### Given text
======
The all-in cost of producing an ounce of gold dropped by 23 percent
to $1,331 an ounce in the year to end-March, according to data from
Citigroup. The data, published on Aug. 13, covers miners producing
about half of the world's gold.
Data from five of the world's biggest gold producers, including
Canada's Barrick Gold Corp <ABX.TO>, South Africa's AngloGold
Ashanti Ltd <ANGJ.J> and Australia's Newcrest Mining Ltd <NCM.AX>,
show this trend continuing to the end of the latest quarter.
A closer look at the numbers reveal, however, that almost all of the
cost reduction is due to miners pulling easy levers: slashing
capital and exploration spending, cutting head office costs and
shrinking mine plans to focus on extracting higher-grade gold.
"Even though this is a good short-term thing for the gold sector it
is exactly the worst thing that they can do from a long-term value
perspective," said Johann Steyn, an analyst with Citigroup in
Johannesburg.
As the gold price tanked and miners were forced to write down
billions on underperforming assets, once growth-hungry investors
demanded a new era of austerity. The subsequent cuts to exploration
and capital spending threaten to shrink current output and future
growth.
======
### Exercise requirements
**A.** Rewrite the passage on gold mining costs between "Data from five" and "the latest quarter.", inclusive, with "biggest" changed to "largest".
**B.** Please carry the passage on gold mining costs forward from its final sentence.

(Lines of data)
======
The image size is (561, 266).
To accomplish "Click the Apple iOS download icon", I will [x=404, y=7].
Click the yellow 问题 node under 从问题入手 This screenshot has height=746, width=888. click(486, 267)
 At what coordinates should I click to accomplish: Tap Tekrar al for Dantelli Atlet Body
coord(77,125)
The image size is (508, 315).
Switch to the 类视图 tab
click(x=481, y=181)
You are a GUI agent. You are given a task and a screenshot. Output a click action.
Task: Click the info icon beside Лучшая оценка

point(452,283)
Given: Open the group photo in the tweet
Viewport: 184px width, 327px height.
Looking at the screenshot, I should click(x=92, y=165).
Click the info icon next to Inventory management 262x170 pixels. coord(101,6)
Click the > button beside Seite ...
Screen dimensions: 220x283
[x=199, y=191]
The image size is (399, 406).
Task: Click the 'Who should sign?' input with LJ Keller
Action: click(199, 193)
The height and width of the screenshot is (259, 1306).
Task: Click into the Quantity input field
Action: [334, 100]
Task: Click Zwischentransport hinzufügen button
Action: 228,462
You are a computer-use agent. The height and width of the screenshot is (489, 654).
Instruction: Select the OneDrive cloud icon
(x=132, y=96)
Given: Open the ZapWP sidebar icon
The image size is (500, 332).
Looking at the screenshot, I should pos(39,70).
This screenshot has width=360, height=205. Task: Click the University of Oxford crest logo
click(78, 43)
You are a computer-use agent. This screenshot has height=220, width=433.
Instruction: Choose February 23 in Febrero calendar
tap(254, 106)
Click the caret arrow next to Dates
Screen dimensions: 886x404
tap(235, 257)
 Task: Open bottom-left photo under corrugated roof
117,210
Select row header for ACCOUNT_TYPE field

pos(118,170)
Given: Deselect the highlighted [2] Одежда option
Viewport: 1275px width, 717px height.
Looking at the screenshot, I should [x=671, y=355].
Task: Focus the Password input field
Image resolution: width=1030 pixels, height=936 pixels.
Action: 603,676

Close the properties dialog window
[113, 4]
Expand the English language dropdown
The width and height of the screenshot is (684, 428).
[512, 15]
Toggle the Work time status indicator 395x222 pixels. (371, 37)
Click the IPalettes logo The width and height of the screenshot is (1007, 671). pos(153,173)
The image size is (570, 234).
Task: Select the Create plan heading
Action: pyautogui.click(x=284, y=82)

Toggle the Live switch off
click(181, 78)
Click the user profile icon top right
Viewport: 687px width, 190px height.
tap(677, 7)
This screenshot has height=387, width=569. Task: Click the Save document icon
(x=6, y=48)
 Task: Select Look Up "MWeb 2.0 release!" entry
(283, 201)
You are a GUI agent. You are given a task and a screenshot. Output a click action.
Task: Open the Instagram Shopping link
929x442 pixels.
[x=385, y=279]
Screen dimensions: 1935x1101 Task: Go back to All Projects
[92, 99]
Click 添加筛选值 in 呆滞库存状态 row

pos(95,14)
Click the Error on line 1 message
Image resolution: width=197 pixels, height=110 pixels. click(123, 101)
======
### Final results
**A.**
Data from five of the world's largest gold producers, including
Canada's Barrick Gold Corp <ABX.TO>, South Africa's AngloGold
Ashanti Ltd <ANGJ.J> and Australia's Newcrest Mining Ltd <NCM.AX>,
show this trend continuing to the end of the latest quarter.

**B.**
When gold starts to rise again, miners will find it harder to
benefit if they have under-invested in new projects. Lower grade
ounces will again become economic, and if mined as in previous
upturns, will once again raise unit costs.
STICKY COSTS
What miners have found much harder to dent are mine site operating
costs such as labor, fuel and power, which soared 60 percent between
2008 and 2012 when demand for these inputs surged during a global
gold mining boom. Falling gold grades, which have nearly halved to
1.5 grams per tonne since 2000 as rich deposits become scarcer, have
also hiked costs.
Mine site costs, known in the industry as cash costs, fell 5 percent
to $696 an ounce in the past 18 months, quarterly data from the
world's seven biggest gold miners show, as miners cut jobs,
implemented efficiency programs and pressured suppliers.
While that represents a sharp turnaround from the cost inflation
before it also shows the difficulty of making deep cuts. And some
say this might be the end of the road.
"Most of the gains come in the first year after a company has made
major decisions on cutting employee numbers or benefits," said Sean
Boyd, chief executive of Agnico-Eagle Mines <AEM.TO>, a mid-sized
producer with mines in Canada and Mexico.
Agnico was able to slash about $40 million in costs at its Arctic
operations in the second half of 2013, mostly through reducing
employee benefits, Boyd said. "You can only do that once on the
labour cost side," he said.
Employee salaries are "sticky" and hard to reduce, said Adam Graf,
an analyst with Cowen and Co. in New York. So is the price of fuel,
which makes up about a third of mining costs and is set by the
market.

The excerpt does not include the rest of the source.